The landscape is barren, stony and silent. Quite stealthily, the weight and awe of the majestic environment seeps into one’s being and then you are transported back in time by hundreds of years. The strength and resilience of the Waziris dawns upon you with compelling force filling one’s mind with respect and admiration for these Spartan and fearless fighters and a very hospitable people. They are bandits of the ugliest order by the same token; short tempered, trigger happy and ruthless. Waziris have always been like that. They are a good judge of men and like to talk to the King’s personal emissary rather than a routine messenger when it comes to hard negotiations. To negotiate with them from a position of weakness is asking for an unmitigated disaster. An effort to dictate terms from an unrelenting superior position is asking for failure. These hill men are very well aware of their strategic geographic location vis-à-vis Kabul and have always cashed it expertly throughout history. They naturally became the resistance highway against the Soviet occupation of Afghanistan and now against the US-led ISAF. It is not possible to defeat them into submission in the classical sense nor can they be wiped out. It is therefore prudent to coexist with them under a strictly enforced political arrangement and then keep all communication channels open.

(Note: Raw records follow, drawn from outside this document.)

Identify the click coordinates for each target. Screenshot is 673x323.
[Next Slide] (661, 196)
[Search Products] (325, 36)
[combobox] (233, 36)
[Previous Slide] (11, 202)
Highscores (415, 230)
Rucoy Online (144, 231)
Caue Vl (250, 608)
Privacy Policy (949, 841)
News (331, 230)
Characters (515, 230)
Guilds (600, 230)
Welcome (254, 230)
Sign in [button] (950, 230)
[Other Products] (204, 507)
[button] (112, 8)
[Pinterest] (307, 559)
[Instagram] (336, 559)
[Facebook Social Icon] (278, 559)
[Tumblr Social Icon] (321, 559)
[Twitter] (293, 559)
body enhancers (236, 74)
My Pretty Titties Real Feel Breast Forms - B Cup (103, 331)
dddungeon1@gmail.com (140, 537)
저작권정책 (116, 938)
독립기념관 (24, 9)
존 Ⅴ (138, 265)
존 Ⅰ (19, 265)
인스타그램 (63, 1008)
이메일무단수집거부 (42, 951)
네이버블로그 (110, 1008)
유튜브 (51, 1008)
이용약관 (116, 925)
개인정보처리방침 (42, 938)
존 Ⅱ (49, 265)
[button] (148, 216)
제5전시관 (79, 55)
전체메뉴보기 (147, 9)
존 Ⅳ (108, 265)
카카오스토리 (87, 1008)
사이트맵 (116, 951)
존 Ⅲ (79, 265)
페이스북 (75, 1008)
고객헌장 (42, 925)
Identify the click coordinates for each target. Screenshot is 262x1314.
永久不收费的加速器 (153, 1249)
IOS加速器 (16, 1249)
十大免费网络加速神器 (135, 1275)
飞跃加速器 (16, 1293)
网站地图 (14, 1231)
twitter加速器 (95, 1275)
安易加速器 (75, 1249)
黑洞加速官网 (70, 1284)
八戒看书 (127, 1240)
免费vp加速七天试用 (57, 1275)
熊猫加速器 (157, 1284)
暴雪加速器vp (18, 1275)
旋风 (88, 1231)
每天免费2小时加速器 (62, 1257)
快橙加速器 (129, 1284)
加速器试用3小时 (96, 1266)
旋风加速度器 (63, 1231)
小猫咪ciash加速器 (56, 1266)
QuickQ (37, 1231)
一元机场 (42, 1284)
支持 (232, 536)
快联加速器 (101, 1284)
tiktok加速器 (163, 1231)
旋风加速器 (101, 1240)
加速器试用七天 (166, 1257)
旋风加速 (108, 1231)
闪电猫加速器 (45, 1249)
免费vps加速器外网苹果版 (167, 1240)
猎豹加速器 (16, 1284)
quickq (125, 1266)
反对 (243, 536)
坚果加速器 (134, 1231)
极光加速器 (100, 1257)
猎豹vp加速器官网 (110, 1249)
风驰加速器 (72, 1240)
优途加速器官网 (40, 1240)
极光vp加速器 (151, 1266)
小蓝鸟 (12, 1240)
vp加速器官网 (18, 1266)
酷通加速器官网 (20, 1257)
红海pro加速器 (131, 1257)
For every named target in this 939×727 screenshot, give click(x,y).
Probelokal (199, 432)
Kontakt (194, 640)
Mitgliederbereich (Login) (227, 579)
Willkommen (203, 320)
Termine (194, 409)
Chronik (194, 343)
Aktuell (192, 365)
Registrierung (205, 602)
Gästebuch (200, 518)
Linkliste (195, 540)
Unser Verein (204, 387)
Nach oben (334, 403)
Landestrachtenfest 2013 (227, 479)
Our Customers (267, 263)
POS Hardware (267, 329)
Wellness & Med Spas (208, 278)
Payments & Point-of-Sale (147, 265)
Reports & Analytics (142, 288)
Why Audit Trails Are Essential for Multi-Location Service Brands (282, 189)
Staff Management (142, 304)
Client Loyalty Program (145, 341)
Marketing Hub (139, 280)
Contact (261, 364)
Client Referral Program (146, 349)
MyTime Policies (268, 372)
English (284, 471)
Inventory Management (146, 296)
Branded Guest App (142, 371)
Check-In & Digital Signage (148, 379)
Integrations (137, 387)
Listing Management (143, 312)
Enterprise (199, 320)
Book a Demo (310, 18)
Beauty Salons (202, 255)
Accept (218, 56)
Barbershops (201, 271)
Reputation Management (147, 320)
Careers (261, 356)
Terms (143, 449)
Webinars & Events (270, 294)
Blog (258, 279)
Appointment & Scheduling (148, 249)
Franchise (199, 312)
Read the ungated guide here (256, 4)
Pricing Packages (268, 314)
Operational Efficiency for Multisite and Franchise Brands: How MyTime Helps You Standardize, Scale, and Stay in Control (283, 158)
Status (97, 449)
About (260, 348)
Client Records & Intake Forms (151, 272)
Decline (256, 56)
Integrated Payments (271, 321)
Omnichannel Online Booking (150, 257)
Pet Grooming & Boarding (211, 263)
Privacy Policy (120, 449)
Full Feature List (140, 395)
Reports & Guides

They hold their privacy, which has to be understood in the broadest possible terms as being very dear to them. An actual or perceived trespass can have grave consequences. Their concept of privacy roughly corresponds to the modern day notion of sovereignty. For example, to pass through a Waziri village in a high-strung military truck is to trespass. To chance upon a female water-filling point is a serious infringement and so on. It may be understood that the Waziri concept of privacy is actually a function of perception more than the action.